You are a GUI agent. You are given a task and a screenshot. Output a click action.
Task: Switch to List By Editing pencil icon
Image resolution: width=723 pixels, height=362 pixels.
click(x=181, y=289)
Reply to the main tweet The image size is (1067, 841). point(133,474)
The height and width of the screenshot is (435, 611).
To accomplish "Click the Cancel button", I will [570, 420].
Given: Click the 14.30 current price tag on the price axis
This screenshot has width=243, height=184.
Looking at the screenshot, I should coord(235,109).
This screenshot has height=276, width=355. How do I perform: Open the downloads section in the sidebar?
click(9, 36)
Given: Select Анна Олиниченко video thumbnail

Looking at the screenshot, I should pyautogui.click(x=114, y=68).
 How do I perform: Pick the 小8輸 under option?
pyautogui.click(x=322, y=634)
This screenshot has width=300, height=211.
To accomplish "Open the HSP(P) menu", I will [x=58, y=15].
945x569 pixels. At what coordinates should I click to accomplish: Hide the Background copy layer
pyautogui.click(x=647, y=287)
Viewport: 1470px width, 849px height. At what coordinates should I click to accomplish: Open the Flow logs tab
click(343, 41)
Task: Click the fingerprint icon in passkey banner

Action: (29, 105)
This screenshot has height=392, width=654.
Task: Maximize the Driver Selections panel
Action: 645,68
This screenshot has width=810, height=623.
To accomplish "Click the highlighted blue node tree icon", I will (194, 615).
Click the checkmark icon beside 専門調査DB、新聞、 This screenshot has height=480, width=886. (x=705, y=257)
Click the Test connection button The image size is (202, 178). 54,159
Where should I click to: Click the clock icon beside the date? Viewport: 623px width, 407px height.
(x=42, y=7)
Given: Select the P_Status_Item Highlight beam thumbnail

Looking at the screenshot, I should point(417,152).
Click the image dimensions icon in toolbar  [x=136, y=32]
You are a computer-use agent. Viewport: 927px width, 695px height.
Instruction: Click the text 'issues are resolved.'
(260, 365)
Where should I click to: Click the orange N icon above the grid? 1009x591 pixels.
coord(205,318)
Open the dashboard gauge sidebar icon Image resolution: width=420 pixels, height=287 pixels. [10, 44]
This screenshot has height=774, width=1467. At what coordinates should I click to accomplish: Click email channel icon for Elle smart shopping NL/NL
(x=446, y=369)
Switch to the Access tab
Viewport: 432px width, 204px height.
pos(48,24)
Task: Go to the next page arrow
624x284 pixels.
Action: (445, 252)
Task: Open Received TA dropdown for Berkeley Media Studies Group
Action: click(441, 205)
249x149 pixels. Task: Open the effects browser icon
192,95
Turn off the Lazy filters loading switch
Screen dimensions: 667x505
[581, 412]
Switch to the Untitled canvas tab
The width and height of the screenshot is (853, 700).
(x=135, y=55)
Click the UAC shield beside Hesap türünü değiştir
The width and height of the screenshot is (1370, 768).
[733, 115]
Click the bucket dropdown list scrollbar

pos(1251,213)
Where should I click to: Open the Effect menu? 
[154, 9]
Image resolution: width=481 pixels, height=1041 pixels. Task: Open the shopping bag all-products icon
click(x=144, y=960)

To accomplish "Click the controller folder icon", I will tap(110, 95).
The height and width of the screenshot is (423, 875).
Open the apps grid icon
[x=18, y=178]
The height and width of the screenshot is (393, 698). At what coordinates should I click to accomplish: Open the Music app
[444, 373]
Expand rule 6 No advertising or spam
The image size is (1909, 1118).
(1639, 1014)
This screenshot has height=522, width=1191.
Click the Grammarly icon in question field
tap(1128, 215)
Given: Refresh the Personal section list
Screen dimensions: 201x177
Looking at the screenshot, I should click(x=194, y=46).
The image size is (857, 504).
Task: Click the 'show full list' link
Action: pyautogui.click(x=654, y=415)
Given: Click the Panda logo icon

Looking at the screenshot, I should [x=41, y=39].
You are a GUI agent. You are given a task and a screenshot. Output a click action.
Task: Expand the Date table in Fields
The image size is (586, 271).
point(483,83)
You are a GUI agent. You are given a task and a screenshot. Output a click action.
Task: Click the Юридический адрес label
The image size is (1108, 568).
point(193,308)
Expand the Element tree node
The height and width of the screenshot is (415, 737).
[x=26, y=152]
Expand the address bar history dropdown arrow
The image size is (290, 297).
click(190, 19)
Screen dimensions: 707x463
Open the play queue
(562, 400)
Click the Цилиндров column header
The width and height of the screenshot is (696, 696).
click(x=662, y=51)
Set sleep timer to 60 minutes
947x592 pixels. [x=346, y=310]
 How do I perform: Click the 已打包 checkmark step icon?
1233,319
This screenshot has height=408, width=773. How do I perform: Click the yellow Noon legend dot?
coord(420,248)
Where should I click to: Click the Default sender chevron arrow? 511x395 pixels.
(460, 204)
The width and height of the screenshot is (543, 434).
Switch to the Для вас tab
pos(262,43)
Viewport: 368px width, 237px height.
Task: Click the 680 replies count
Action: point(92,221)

━━━━━━━━━━━━━━━━

Problem description:
Please rewrite all the rows above, changing "How do I perform" to "How do I carry out" and leaving everything else as it is.

Exercise answer:
You are a GUI agent. You are given a task and a screenshot. Output a click action.
Task: Switch to List By Editing pencil icon
Image resolution: width=723 pixels, height=362 pixels.
click(x=181, y=289)
Reply to the main tweet The image size is (1067, 841). point(133,474)
The height and width of the screenshot is (435, 611).
To accomplish "Click the Cancel button", I will [570, 420].
Given: Click the 14.30 current price tag on the price axis
This screenshot has width=243, height=184.
Looking at the screenshot, I should coord(235,109).
This screenshot has height=276, width=355. How do I carry out: Open the downloads section in the sidebar?
click(9, 36)
Given: Select Анна Олиниченко video thumbnail

Looking at the screenshot, I should pyautogui.click(x=114, y=68).
 How do I carry out: Pick the 小8輸 under option?
pyautogui.click(x=322, y=634)
This screenshot has width=300, height=211.
To accomplish "Open the HSP(P) menu", I will [x=58, y=15].
945x569 pixels. At what coordinates should I click to accomplish: Hide the Background copy layer
pyautogui.click(x=647, y=287)
Viewport: 1470px width, 849px height. At what coordinates should I click to accomplish: Open the Flow logs tab
click(343, 41)
Task: Click the fingerprint icon in passkey banner

Action: (29, 105)
This screenshot has height=392, width=654.
Task: Maximize the Driver Selections panel
Action: 645,68
This screenshot has width=810, height=623.
To accomplish "Click the highlighted blue node tree icon", I will (194, 615).
Click the checkmark icon beside 専門調査DB、新聞、 This screenshot has height=480, width=886. (x=705, y=257)
Click the Test connection button The image size is (202, 178). 54,159
Where should I click to: Click the clock icon beside the date? Viewport: 623px width, 407px height.
(x=42, y=7)
Given: Select the P_Status_Item Highlight beam thumbnail

Looking at the screenshot, I should point(417,152).
Click the image dimensions icon in toolbar  [x=136, y=32]
You are a computer-use agent. Viewport: 927px width, 695px height.
Instruction: Click the text 'issues are resolved.'
(260, 365)
Where should I click to: Click the orange N icon above the grid? 1009x591 pixels.
coord(205,318)
Open the dashboard gauge sidebar icon Image resolution: width=420 pixels, height=287 pixels. [10, 44]
This screenshot has height=774, width=1467. At what coordinates should I click to accomplish: Click email channel icon for Elle smart shopping NL/NL
(x=446, y=369)
Switch to the Access tab
Viewport: 432px width, 204px height.
pos(48,24)
Task: Go to the next page arrow
624x284 pixels.
Action: (445, 252)
Task: Open Received TA dropdown for Berkeley Media Studies Group
Action: click(441, 205)
249x149 pixels. Task: Open the effects browser icon
192,95
Turn off the Lazy filters loading switch
Screen dimensions: 667x505
[581, 412]
Switch to the Untitled canvas tab
The width and height of the screenshot is (853, 700).
(x=135, y=55)
Click the UAC shield beside Hesap türünü değiştir
The width and height of the screenshot is (1370, 768).
[733, 115]
Click the bucket dropdown list scrollbar

pos(1251,213)
Where should I click to: Open the Effect menu? 
[154, 9]
Image resolution: width=481 pixels, height=1041 pixels. Task: Open the shopping bag all-products icon
click(x=144, y=960)

To accomplish "Click the controller folder icon", I will tap(110, 95).
The height and width of the screenshot is (423, 875).
Open the apps grid icon
[x=18, y=178]
The height and width of the screenshot is (393, 698). At what coordinates should I click to accomplish: Open the Music app
[444, 373]
Expand rule 6 No advertising or spam
The image size is (1909, 1118).
(1639, 1014)
This screenshot has height=522, width=1191.
Click the Grammarly icon in question field
tap(1128, 215)
Given: Refresh the Personal section list
Screen dimensions: 201x177
Looking at the screenshot, I should click(x=194, y=46).
The image size is (857, 504).
Task: Click the 'show full list' link
Action: pyautogui.click(x=654, y=415)
Given: Click the Panda logo icon

Looking at the screenshot, I should [x=41, y=39].
You are a GUI agent. You are given a task and a screenshot. Output a click action.
Task: Expand the Date table in Fields
The image size is (586, 271).
point(483,83)
You are a GUI agent. You are given a task and a screenshot. Output a click action.
Task: Click the Юридический адрес label
The image size is (1108, 568).
point(193,308)
Expand the Element tree node
The height and width of the screenshot is (415, 737).
[x=26, y=152]
Expand the address bar history dropdown arrow
The image size is (290, 297).
click(190, 19)
Screen dimensions: 707x463
Open the play queue
(562, 400)
Click the Цилиндров column header
The width and height of the screenshot is (696, 696).
click(x=662, y=51)
Set sleep timer to 60 minutes
947x592 pixels. [x=346, y=310]
 How do I carry out: Click the 已打包 checkmark step icon?
1233,319
This screenshot has height=408, width=773. How do I carry out: Click the yellow Noon legend dot?
coord(420,248)
Where should I click to: Click the Default sender chevron arrow? 511x395 pixels.
(460, 204)
The width and height of the screenshot is (543, 434).
Switch to the Для вас tab
pos(262,43)
Viewport: 368px width, 237px height.
Task: Click the 680 replies count
Action: point(92,221)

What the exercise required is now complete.